The answer must consist of the listing, reproduced exactly.

- - - - - - -

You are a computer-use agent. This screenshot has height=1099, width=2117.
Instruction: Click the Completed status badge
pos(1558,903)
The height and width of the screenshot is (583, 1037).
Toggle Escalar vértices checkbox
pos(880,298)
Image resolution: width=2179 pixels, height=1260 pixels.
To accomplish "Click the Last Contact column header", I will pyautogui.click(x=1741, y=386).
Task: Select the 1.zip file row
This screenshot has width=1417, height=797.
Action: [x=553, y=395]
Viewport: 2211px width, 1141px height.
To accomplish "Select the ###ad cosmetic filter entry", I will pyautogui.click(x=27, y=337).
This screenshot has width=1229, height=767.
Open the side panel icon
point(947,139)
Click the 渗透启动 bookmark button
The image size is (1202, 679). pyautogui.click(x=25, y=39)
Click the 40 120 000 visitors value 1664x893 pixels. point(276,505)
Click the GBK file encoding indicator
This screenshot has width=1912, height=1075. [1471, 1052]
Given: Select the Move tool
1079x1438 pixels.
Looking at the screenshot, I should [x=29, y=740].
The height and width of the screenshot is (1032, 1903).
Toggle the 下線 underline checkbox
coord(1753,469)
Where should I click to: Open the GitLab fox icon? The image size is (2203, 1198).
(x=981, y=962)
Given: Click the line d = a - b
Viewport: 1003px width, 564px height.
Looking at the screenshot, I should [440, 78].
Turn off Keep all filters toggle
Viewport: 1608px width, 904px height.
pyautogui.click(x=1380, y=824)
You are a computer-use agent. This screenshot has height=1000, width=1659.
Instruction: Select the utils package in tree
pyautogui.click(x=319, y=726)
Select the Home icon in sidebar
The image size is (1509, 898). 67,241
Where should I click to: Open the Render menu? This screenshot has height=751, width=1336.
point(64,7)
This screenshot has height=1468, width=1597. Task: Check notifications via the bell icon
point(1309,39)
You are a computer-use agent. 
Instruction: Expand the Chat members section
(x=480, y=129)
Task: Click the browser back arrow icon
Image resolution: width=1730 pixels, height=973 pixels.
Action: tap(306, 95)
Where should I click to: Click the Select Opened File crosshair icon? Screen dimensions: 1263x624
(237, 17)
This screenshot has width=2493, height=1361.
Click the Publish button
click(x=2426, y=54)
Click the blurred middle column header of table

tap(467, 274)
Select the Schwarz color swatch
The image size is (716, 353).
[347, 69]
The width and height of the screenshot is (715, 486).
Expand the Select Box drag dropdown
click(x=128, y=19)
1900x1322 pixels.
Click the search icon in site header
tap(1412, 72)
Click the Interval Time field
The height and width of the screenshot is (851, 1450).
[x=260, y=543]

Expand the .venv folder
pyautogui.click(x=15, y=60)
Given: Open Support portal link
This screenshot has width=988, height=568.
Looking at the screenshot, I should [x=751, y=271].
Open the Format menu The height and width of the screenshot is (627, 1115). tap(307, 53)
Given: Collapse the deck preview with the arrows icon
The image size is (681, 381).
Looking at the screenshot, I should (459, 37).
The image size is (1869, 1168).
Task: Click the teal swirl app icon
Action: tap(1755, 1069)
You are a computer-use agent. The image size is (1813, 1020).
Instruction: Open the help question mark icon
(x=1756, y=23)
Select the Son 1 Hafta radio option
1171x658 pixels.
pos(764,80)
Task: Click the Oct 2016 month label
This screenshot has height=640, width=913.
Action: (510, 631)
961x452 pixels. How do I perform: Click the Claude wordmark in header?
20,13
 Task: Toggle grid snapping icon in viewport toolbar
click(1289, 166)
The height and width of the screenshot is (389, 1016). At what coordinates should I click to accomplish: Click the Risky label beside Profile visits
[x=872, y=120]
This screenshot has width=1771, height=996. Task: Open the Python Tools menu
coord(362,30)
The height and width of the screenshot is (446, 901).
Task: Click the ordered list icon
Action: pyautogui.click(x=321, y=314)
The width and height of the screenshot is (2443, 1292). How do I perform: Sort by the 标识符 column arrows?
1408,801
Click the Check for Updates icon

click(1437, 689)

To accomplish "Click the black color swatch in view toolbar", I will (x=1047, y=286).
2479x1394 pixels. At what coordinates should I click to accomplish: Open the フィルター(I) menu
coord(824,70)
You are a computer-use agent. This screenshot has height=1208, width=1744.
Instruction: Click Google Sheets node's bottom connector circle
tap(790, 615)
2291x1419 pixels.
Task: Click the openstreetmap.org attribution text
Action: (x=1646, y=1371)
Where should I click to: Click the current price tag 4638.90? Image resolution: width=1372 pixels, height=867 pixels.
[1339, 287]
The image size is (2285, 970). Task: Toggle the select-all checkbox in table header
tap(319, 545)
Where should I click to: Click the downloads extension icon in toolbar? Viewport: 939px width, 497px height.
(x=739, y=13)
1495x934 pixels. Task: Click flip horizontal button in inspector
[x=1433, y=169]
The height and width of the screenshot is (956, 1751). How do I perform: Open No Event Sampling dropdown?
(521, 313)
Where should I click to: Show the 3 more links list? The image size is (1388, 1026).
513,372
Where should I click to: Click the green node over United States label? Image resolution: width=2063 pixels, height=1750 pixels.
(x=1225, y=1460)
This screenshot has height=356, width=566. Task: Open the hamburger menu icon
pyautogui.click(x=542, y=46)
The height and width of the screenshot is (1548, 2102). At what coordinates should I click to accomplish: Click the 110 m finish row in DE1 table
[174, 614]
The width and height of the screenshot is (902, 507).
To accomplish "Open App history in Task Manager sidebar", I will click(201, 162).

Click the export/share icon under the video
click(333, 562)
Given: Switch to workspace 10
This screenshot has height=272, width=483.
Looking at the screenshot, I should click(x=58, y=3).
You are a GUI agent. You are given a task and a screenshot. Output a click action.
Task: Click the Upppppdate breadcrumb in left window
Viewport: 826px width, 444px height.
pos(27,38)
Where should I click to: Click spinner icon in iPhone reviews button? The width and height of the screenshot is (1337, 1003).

- - - - - - -

* [EXERCISE SOLUTION]
You are a computer-use agent. This screenshot has height=1099, width=2117.
Instruction: Click the Completed status badge
pos(1558,903)
The height and width of the screenshot is (583, 1037).
Toggle Escalar vértices checkbox
pos(880,298)
Image resolution: width=2179 pixels, height=1260 pixels.
To accomplish "Click the Last Contact column header", I will pyautogui.click(x=1741, y=386).
Task: Select the 1.zip file row
This screenshot has width=1417, height=797.
Action: [x=553, y=395]
Viewport: 2211px width, 1141px height.
To accomplish "Select the ###ad cosmetic filter entry", I will pyautogui.click(x=27, y=337).
This screenshot has width=1229, height=767.
Open the side panel icon
point(947,139)
Click the 渗透启动 bookmark button
The image size is (1202, 679). pyautogui.click(x=25, y=39)
Click the 40 120 000 visitors value 1664x893 pixels. point(276,505)
Click the GBK file encoding indicator
This screenshot has width=1912, height=1075. [1471, 1052]
Given: Select the Move tool
1079x1438 pixels.
Looking at the screenshot, I should [x=29, y=740].
The height and width of the screenshot is (1032, 1903).
Toggle the 下線 underline checkbox
coord(1753,469)
Where should I click to: Open the GitLab fox icon? The image size is (2203, 1198).
(x=981, y=962)
Given: Click the line d = a - b
Viewport: 1003px width, 564px height.
Looking at the screenshot, I should [440, 78].
Turn off Keep all filters toggle
Viewport: 1608px width, 904px height.
pyautogui.click(x=1380, y=824)
You are a computer-use agent. This screenshot has height=1000, width=1659.
Instruction: Select the utils package in tree
pyautogui.click(x=319, y=726)
Select the Home icon in sidebar
The image size is (1509, 898). 67,241
Where should I click to: Open the Render menu? This screenshot has height=751, width=1336.
point(64,7)
This screenshot has height=1468, width=1597. Task: Check notifications via the bell icon
point(1309,39)
You are a computer-use agent. 
Instruction: Expand the Chat members section
(x=480, y=129)
Task: Click the browser back arrow icon
Image resolution: width=1730 pixels, height=973 pixels.
Action: tap(306, 95)
Where should I click to: Click the Select Opened File crosshair icon? Screen dimensions: 1263x624
(237, 17)
This screenshot has width=2493, height=1361.
Click the Publish button
click(x=2426, y=54)
Click the blurred middle column header of table

tap(467, 274)
Select the Schwarz color swatch
The image size is (716, 353).
[347, 69]
The width and height of the screenshot is (715, 486).
Expand the Select Box drag dropdown
click(x=128, y=19)
1900x1322 pixels.
Click the search icon in site header
tap(1412, 72)
Click the Interval Time field
The height and width of the screenshot is (851, 1450).
[x=260, y=543]

Expand the .venv folder
pyautogui.click(x=15, y=60)
Given: Open Support portal link
This screenshot has width=988, height=568.
Looking at the screenshot, I should [x=751, y=271].
Open the Format menu The height and width of the screenshot is (627, 1115). tap(307, 53)
Given: Collapse the deck preview with the arrows icon
The image size is (681, 381).
Looking at the screenshot, I should (459, 37).
The image size is (1869, 1168).
Task: Click the teal swirl app icon
Action: tap(1755, 1069)
You are a computer-use agent. The image size is (1813, 1020).
Instruction: Open the help question mark icon
(x=1756, y=23)
Select the Son 1 Hafta radio option
1171x658 pixels.
pos(764,80)
Task: Click the Oct 2016 month label
This screenshot has height=640, width=913.
Action: (510, 631)
961x452 pixels. How do I perform: Click the Claude wordmark in header?
20,13
 Task: Toggle grid snapping icon in viewport toolbar
click(1289, 166)
The height and width of the screenshot is (389, 1016). At what coordinates should I click to accomplish: Click the Risky label beside Profile visits
[x=872, y=120]
This screenshot has width=1771, height=996. Task: Open the Python Tools menu
coord(362,30)
The height and width of the screenshot is (446, 901).
Task: Click the ordered list icon
Action: pyautogui.click(x=321, y=314)
The width and height of the screenshot is (2443, 1292). How do I perform: Sort by the 标识符 column arrows?
1408,801
Click the Check for Updates icon

click(1437, 689)

To accomplish "Click the black color swatch in view toolbar", I will (x=1047, y=286).
2479x1394 pixels. At what coordinates should I click to accomplish: Open the フィルター(I) menu
coord(824,70)
You are a computer-use agent. This screenshot has height=1208, width=1744.
Instruction: Click Google Sheets node's bottom connector circle
tap(790, 615)
2291x1419 pixels.
Task: Click the openstreetmap.org attribution text
Action: (x=1646, y=1371)
Where should I click to: Click the current price tag 4638.90? Image resolution: width=1372 pixels, height=867 pixels.
[1339, 287]
The image size is (2285, 970). Task: Toggle the select-all checkbox in table header
tap(319, 545)
Where should I click to: Click the downloads extension icon in toolbar? Viewport: 939px width, 497px height.
(x=739, y=13)
1495x934 pixels. Task: Click flip horizontal button in inspector
[x=1433, y=169]
The height and width of the screenshot is (956, 1751). How do I perform: Open No Event Sampling dropdown?
(521, 313)
Where should I click to: Show the 3 more links list? The image size is (1388, 1026).
513,372
Where should I click to: Click the green node over United States label? Image resolution: width=2063 pixels, height=1750 pixels.
(x=1225, y=1460)
This screenshot has height=356, width=566. Task: Open the hamburger menu icon
pyautogui.click(x=542, y=46)
The height and width of the screenshot is (1548, 2102). At what coordinates should I click to accomplish: Click the 110 m finish row in DE1 table
[174, 614]
The width and height of the screenshot is (902, 507).
To accomplish "Open App history in Task Manager sidebar", I will click(201, 162).

Click the export/share icon under the video
click(333, 562)
Given: Switch to workspace 10
This screenshot has height=272, width=483.
Looking at the screenshot, I should click(x=58, y=3).
You are a GUI agent. You are given a task and a screenshot. Output a click action.
Task: Click the Upppppdate breadcrumb in left window
Viewport: 826px width, 444px height.
pos(27,38)
Where should I click to: Click spinner icon in iPhone reviews button? The width and height of the screenshot is (1337, 1003).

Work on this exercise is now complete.